The Office for Budget Responsibility’s (OBR’s) Economic and Fiscal Outlook shows tax on buying residential property in England and Northern Ireland would rise to £19.7bn by 2030-31.
Stinton added: “When people are dragged into paying more tax by default rather than design, it’s clear the system isn’t up to date. At the very least, there’s a growing case for the system to be revisited so it better reflects modern house prices.
“Without it, homebuyers will continue to be crippled by a tax [that] doesn’t make sense for today’s market.”
IHT set for record intake
The inheritance tax (IHT) bill for November was £588m, down from £811m in October.
Still, HMRC is on track to receive a record intake from IHT, as the receipts since April totalled £5.8bn, a 1% or £83m growth on last year.
Will Hale, CEO of Key Advice and Air, said: “These latest figures, alongside the confirmation in last month’s Budget that the IHT nil-rate band will remain frozen at its current level of £325,000 until April 2031, mean that the record-breaking £9bn-plus in IHT receipts expected in 2025/26 will continue to grow in the years ahead.
“Furthermore, with pensions being brought into the scope of IHT from April 2027, it is clear that efficient transfer of wealth through the generations is becoming ever more complex. This should be viewed as a great opportunity for advisers to demonstrate the value they deliver but planning strategies need to be reviewed in light of the changes to the tax environment.
“With over £3.7trn in property equity in the hands of the over-55s, it is crucial that the home forms part of the plan and that advice considers how products such as modern lifetime mortgages can form part of efficient intergenerational wealth planning.”

▶ [DATA EXTRACT]
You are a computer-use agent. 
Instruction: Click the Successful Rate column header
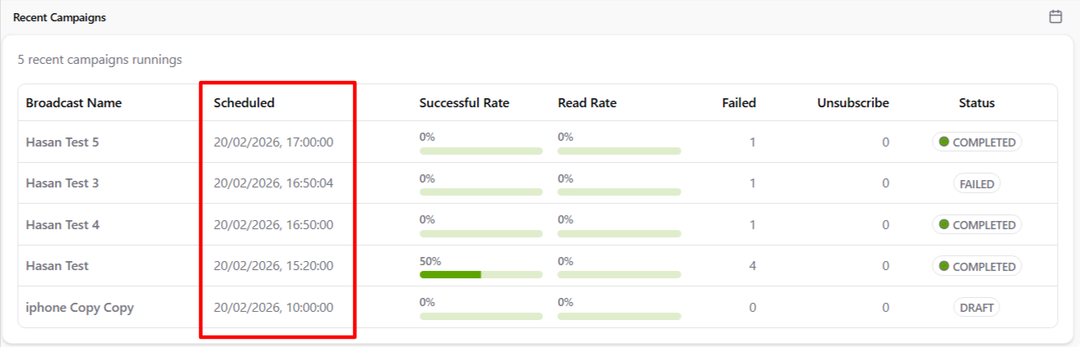point(464,103)
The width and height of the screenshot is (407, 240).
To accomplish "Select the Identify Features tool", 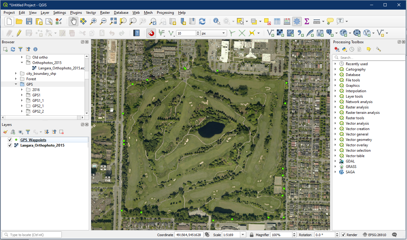I will (217, 21).
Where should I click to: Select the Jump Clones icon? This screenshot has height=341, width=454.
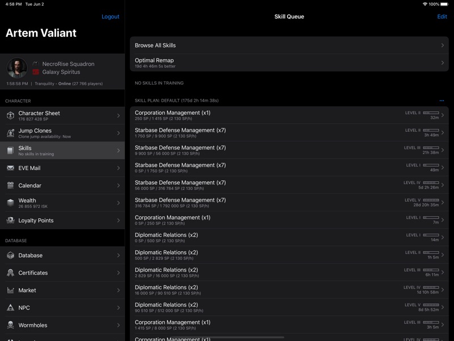coord(9,134)
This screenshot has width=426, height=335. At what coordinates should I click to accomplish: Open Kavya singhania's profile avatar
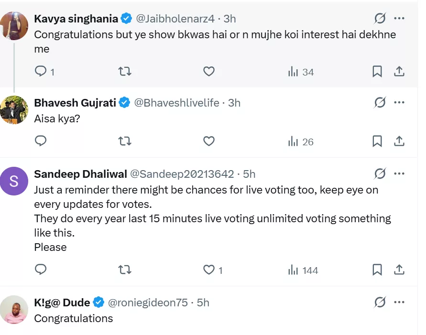14,25
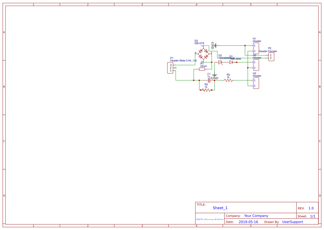This screenshot has width=324, height=230.
Task: Select the C1 capacitor symbol
Action: (209, 80)
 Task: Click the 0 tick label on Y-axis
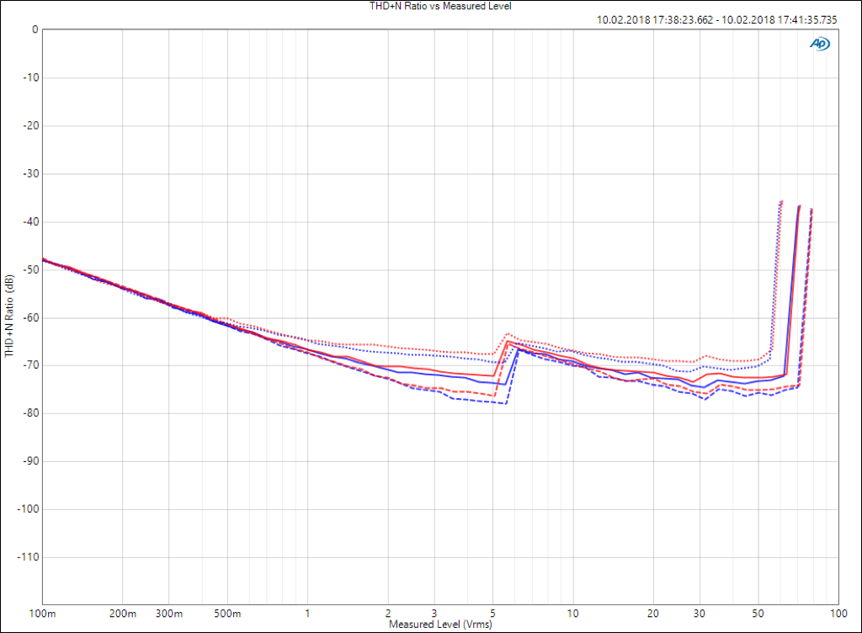point(35,29)
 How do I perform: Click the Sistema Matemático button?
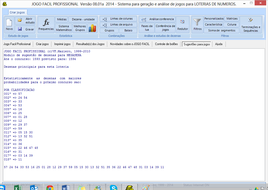64,28
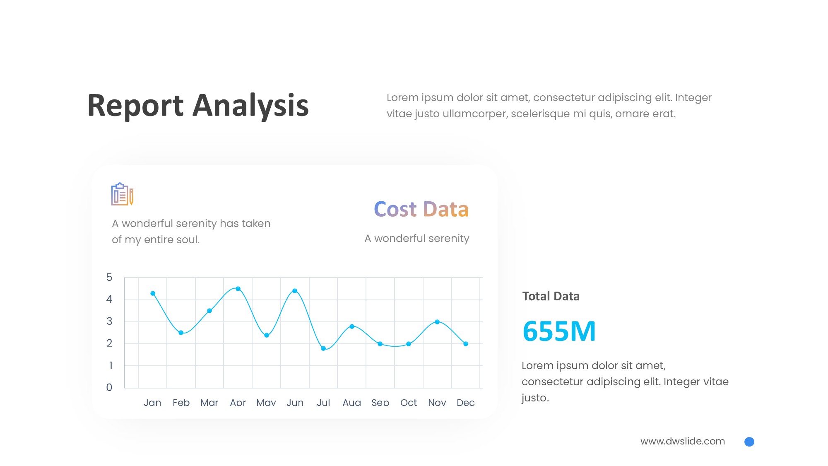Click the Total Data label
The height and width of the screenshot is (466, 828).
551,296
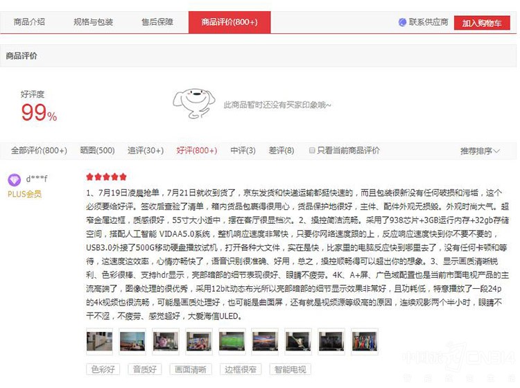
Task: Click the 联系供应商 link
Action: click(428, 22)
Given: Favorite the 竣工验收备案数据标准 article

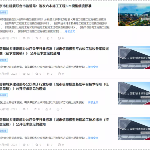Looking at the screenshot, I should pyautogui.click(x=37, y=74).
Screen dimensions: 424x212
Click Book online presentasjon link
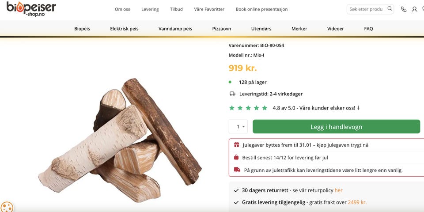(x=261, y=9)
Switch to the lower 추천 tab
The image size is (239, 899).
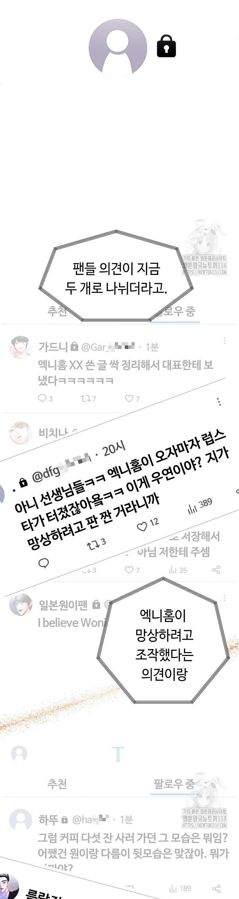pos(57,784)
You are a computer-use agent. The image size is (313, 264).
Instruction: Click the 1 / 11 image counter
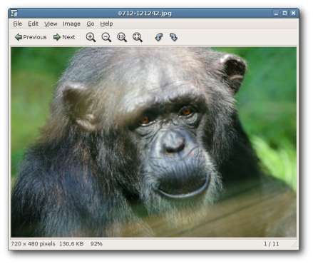point(271,244)
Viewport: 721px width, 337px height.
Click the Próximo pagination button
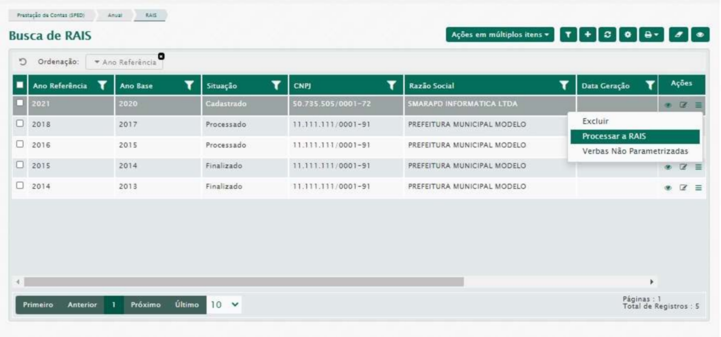pos(145,305)
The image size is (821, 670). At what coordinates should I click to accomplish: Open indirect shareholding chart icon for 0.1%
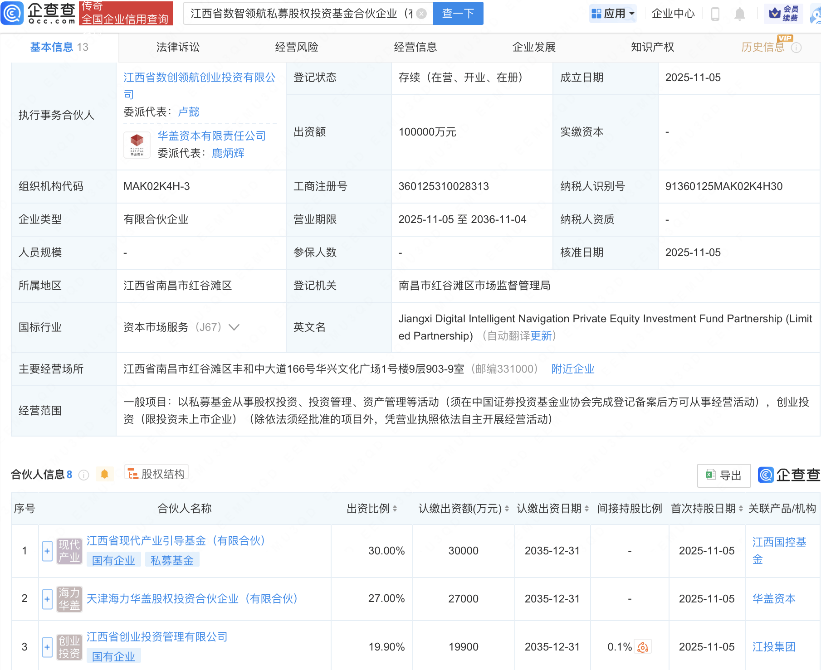pos(643,647)
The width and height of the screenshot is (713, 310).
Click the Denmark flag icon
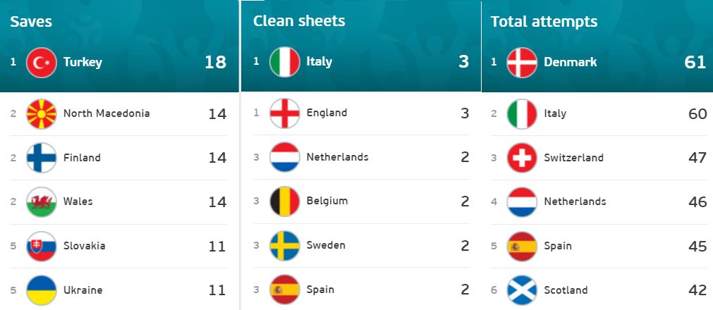tap(522, 62)
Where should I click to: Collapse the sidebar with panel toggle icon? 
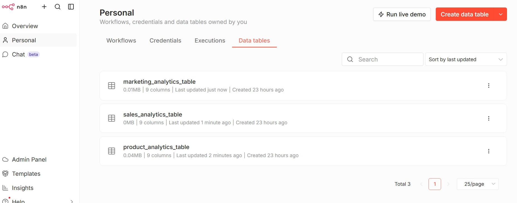(x=71, y=7)
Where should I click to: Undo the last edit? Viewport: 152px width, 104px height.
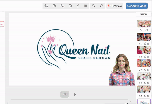pyautogui.click(x=94, y=6)
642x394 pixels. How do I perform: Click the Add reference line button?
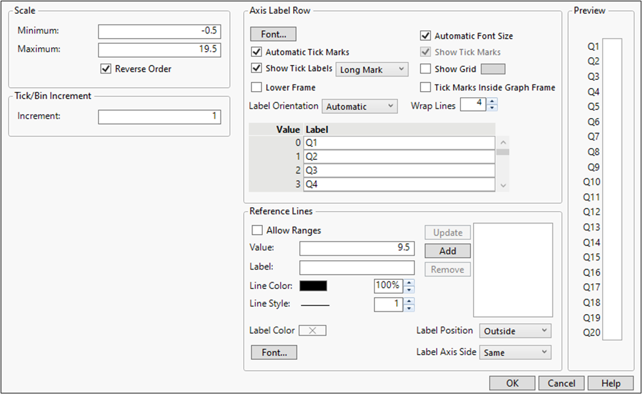point(447,250)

▶ [SET OF TASKS]
A) List every sum of money stated in pounds in the tax excerpt.
B) Summarize the tax excerpt in two sentences.
C) According to the tax excerpt, from when will pensions be brought into the scope of inheritance tax?

▶ [THE REPLIES]
A)
- £19.7bn
- £588m
- £811m
- £5.8bn
- £83m
- £325,000
- £9bn-plus
- £3.7trn

B) The OBR's Economic and Fiscal Outlook shows tax on buying residential property in England and Northern Ireland rising to £19.7bn by 2030-31, and Stinton argues the system should be revisited to better reflect modern house prices. HMRC is on track for a record inheritance tax intake, with receipts since April totaling £5.8bn, and Will Hale says the frozen nil-rate band and the inclusion of pensions from April 2027 make intergenerational wealth planning more complex.

C) From April 2027.